When I gently suggested that maybe adding more wasn’t the answer, she looked at me like I’d suggested she quit exercising entirely.
“But if I don’t stay on top of it now,” she said, “I’ll gain weight over the holidays and lose all my progress and then January will be even harder.”
That’s when I realized how deeply we’ve all internalized the wrong message about December.
The December Paradox
We enter the busiest, most demanding month of the year and somehow convince ourselves that we need to do MORE. More workouts to “prepare” for holiday eating. More meal prep to stay on track. More planning to maintain our routines. More discipline to not “let ourselves go.”
Meanwhile, December is asking us to travel, host, attend gatherings, shop, wrap, cook, clean, coordinate schedules, manage children’s break from school, navigate family dynamics, maintain work responsibilities, and somehow also find time for joy and connection.
The math ain’t mathing. Something has to give.
And here’s what the fitness industry doesn’t want you to know: the thing that should give is your fitness routine.
Not abandon it entirely, but absolutely scale it back, simplify it, and release the expectation that December movement should look anything like October movement.
Recent research shows that 82% of employees are at risk of burnout in 2025, and we’re walking into December (traditionally the most stressful month) carrying that massive stress load.
Women’s stress in particular skyrockets during the holidays because we’re expected to maintain most of the holiday traditions. We’re the ones remembering to send cards, buy gifts for everyone, coordinate meals, manage children’s expectations, and somehow keep our own wellness routines intact.
The cost to our mental and physical health is enormous.
But instead of acknowledging this impossible situation and adjusting accordingly, the wellness industry doubles down. “Stay committed!” “Don’t let the holidays derail you!” “New Year’s resolutions start now!”
It’s setting us up for failure and guilt, not success and wellbeing.
What Balance Actually Means in December
Balance isn’t about maintaining your normal routine despite increased demands. That’s not balance, that’s just adding more weight to an already overloaded system.
Real balance in December means:
Reducing workout frequency: Three movement sessions per week instead of five or six. That’s sustainable.
Simplifying sessions: Twenty minutes of intentional movement beats an hour-long workout you’re too stressed to complete properly.
Flexibility over consistency: Some weeks you’ll move four times, some weeks once. Both are fine.

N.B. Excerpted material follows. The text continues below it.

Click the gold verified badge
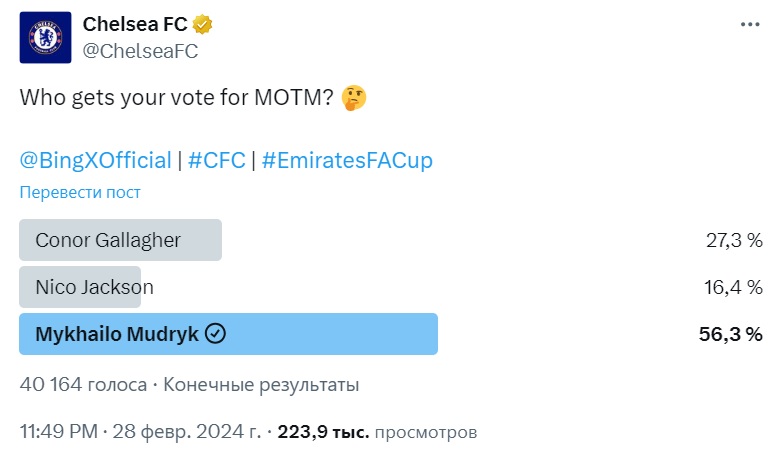The image size is (784, 464). pos(202,24)
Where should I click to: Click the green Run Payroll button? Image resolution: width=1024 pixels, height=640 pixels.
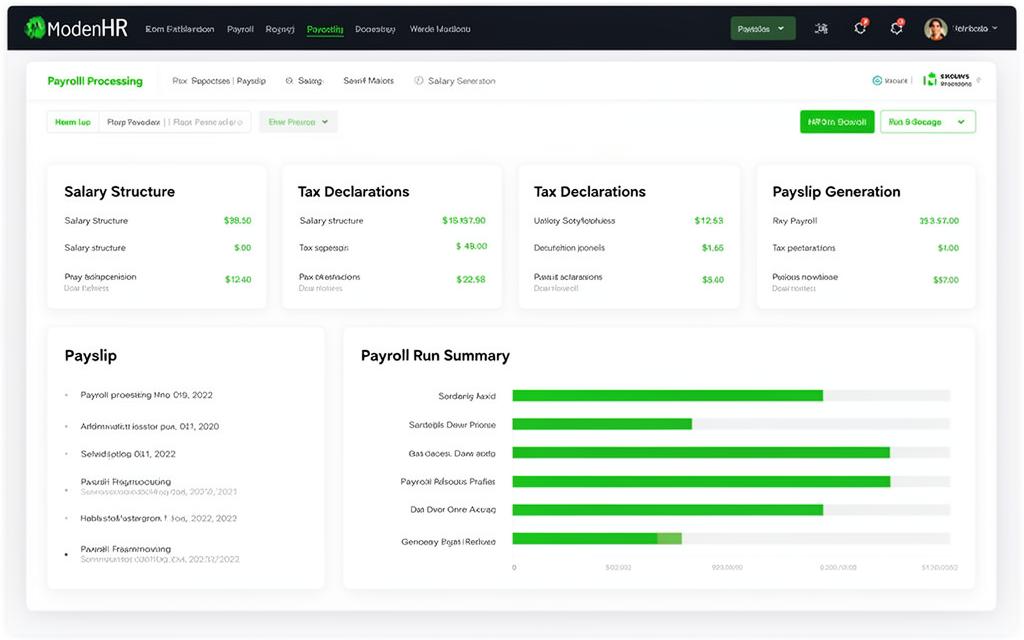pyautogui.click(x=836, y=121)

Function over performance: The goal is to feel good and maintain baseline strength, not achieve new PRs or lose weight.
Rest as priority: Sleep, downtime, and nervous system recovery become more important than hitting step goals.
This feels wrong to most of us because we’ve been conditioned to believe that discipline means never adjusting, never backing off, never choosing ease over effort.
But that’s not discipline, that’s rigidity. And rigidity breaks under pressure.